■ Pointing items for screenshots and pages

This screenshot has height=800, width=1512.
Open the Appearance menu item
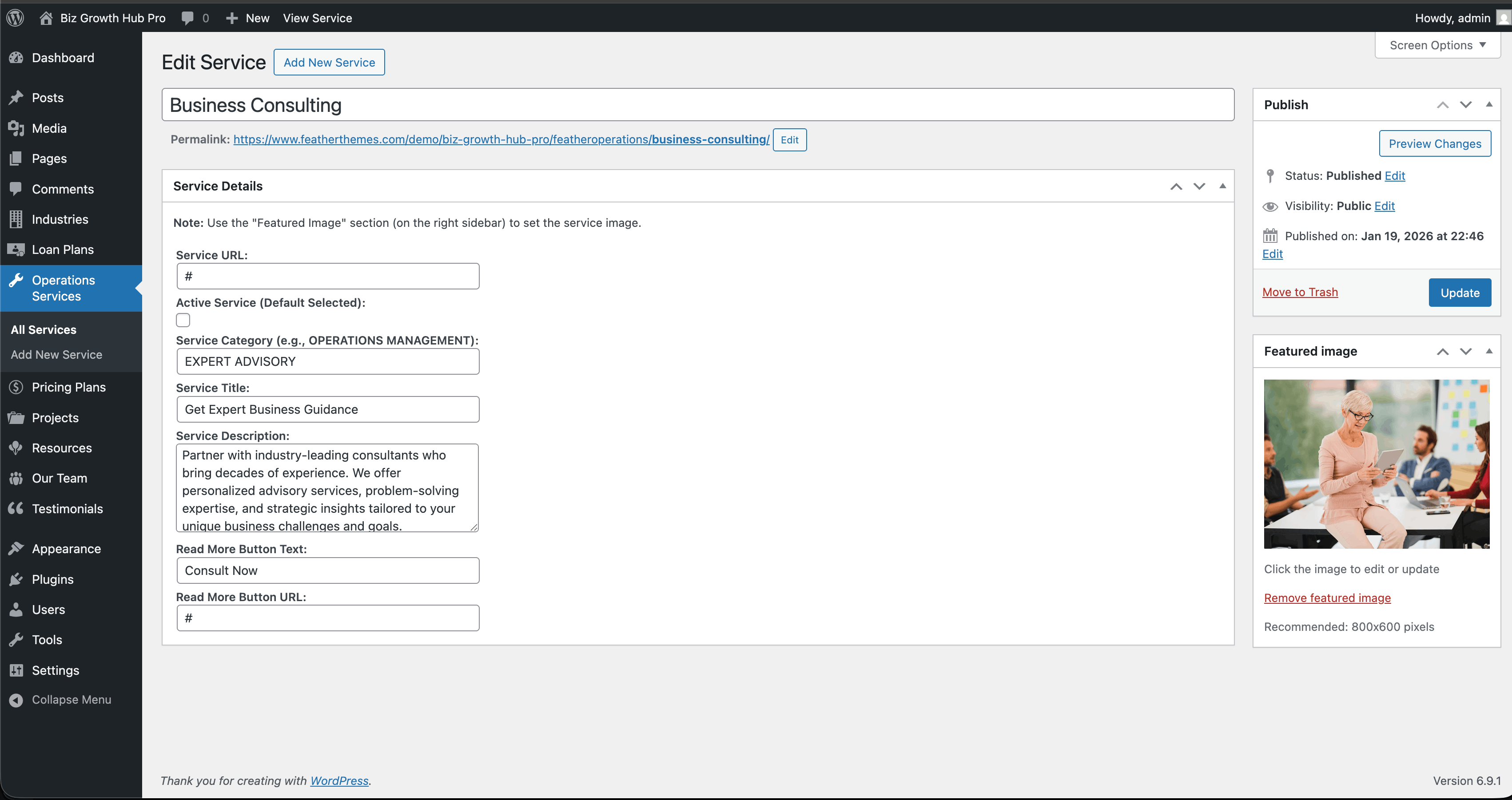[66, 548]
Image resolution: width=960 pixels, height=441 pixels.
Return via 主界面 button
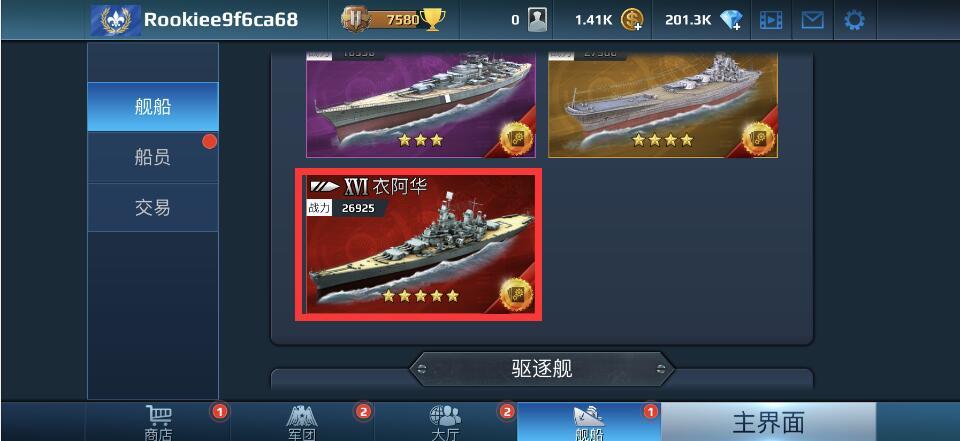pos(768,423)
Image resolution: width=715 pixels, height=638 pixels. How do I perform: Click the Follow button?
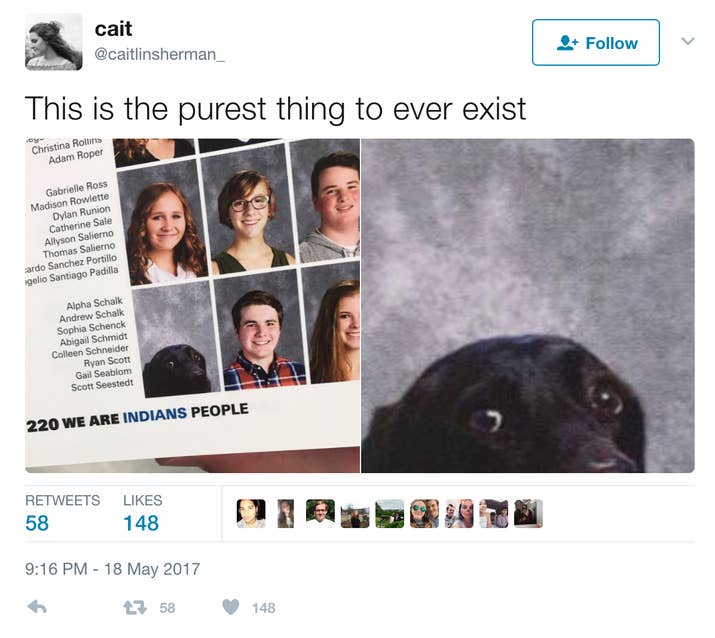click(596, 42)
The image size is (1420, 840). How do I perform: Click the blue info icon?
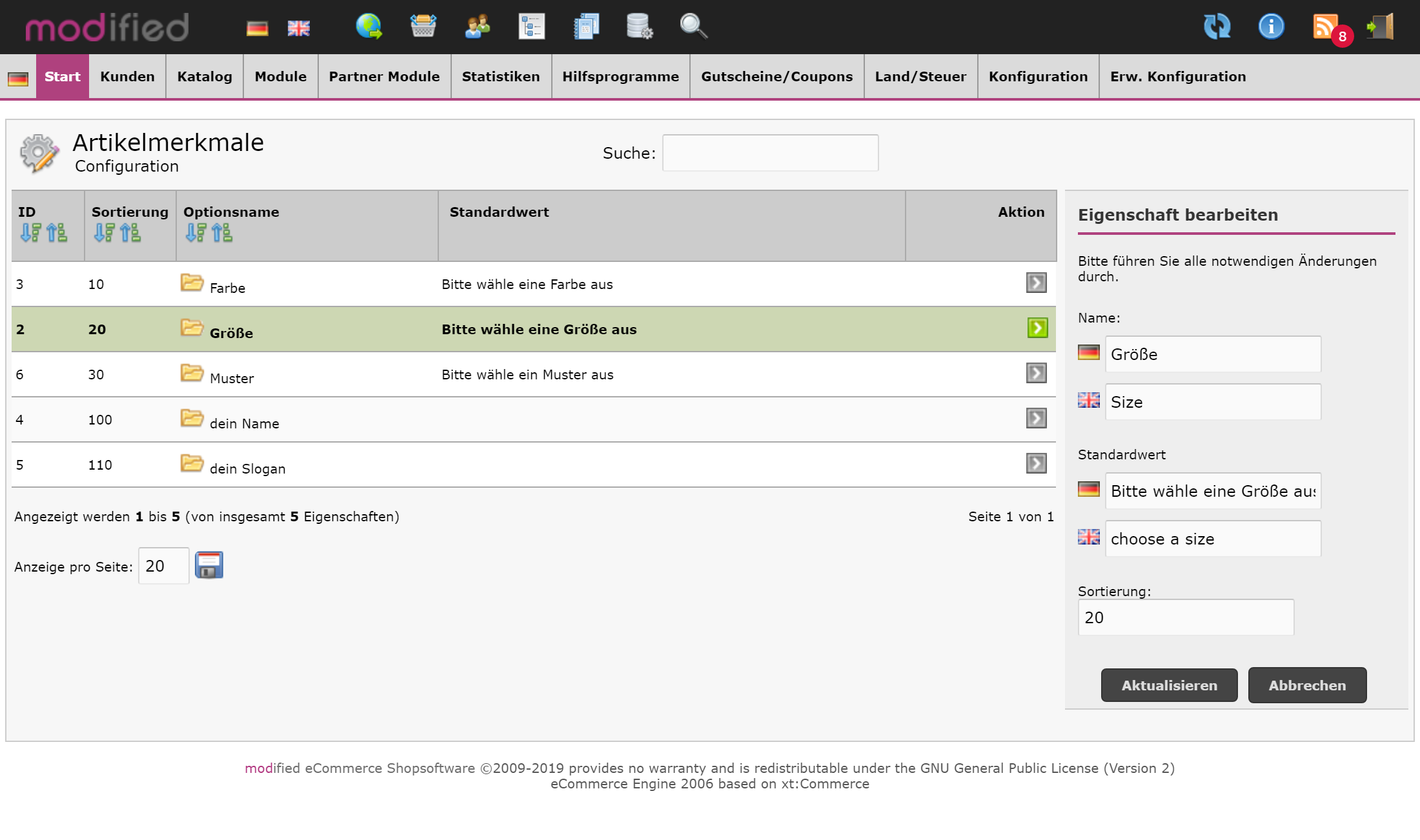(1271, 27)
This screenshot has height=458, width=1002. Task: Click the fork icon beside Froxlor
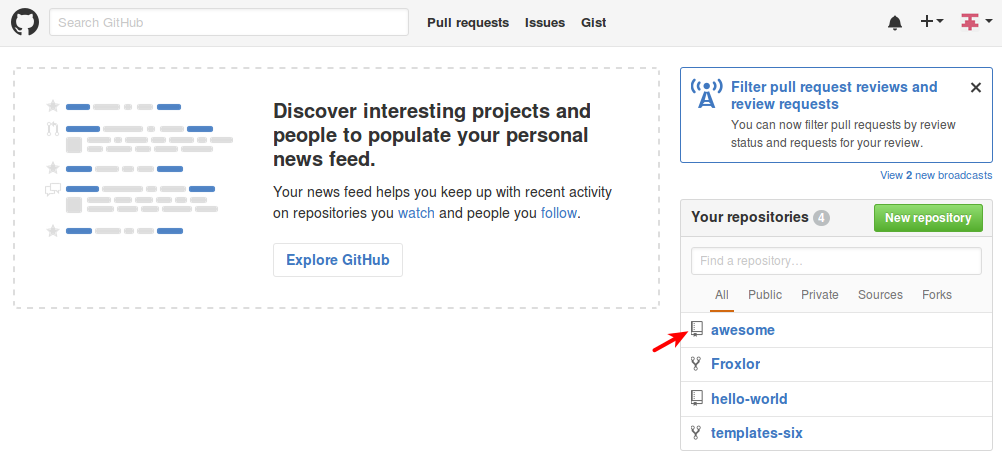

■ PROBLEM DETAILS
Please repeat every line of the items above word for word, leaving out the pictures.

■ THE SOLUTION
This screenshot has height=800, width=1512.
Open the Appearance menu item
[66, 548]
Image resolution: width=960 pixels, height=441 pixels.
Return via 主界面 button
pos(768,423)
Image resolution: width=715 pixels, height=638 pixels. How do I perform: Click the Follow button?
click(596, 42)
The image size is (1420, 840). How do I perform: Click the blue info icon?
(1271, 27)
This screenshot has height=458, width=1002. Task: Click the fork icon beside Froxlor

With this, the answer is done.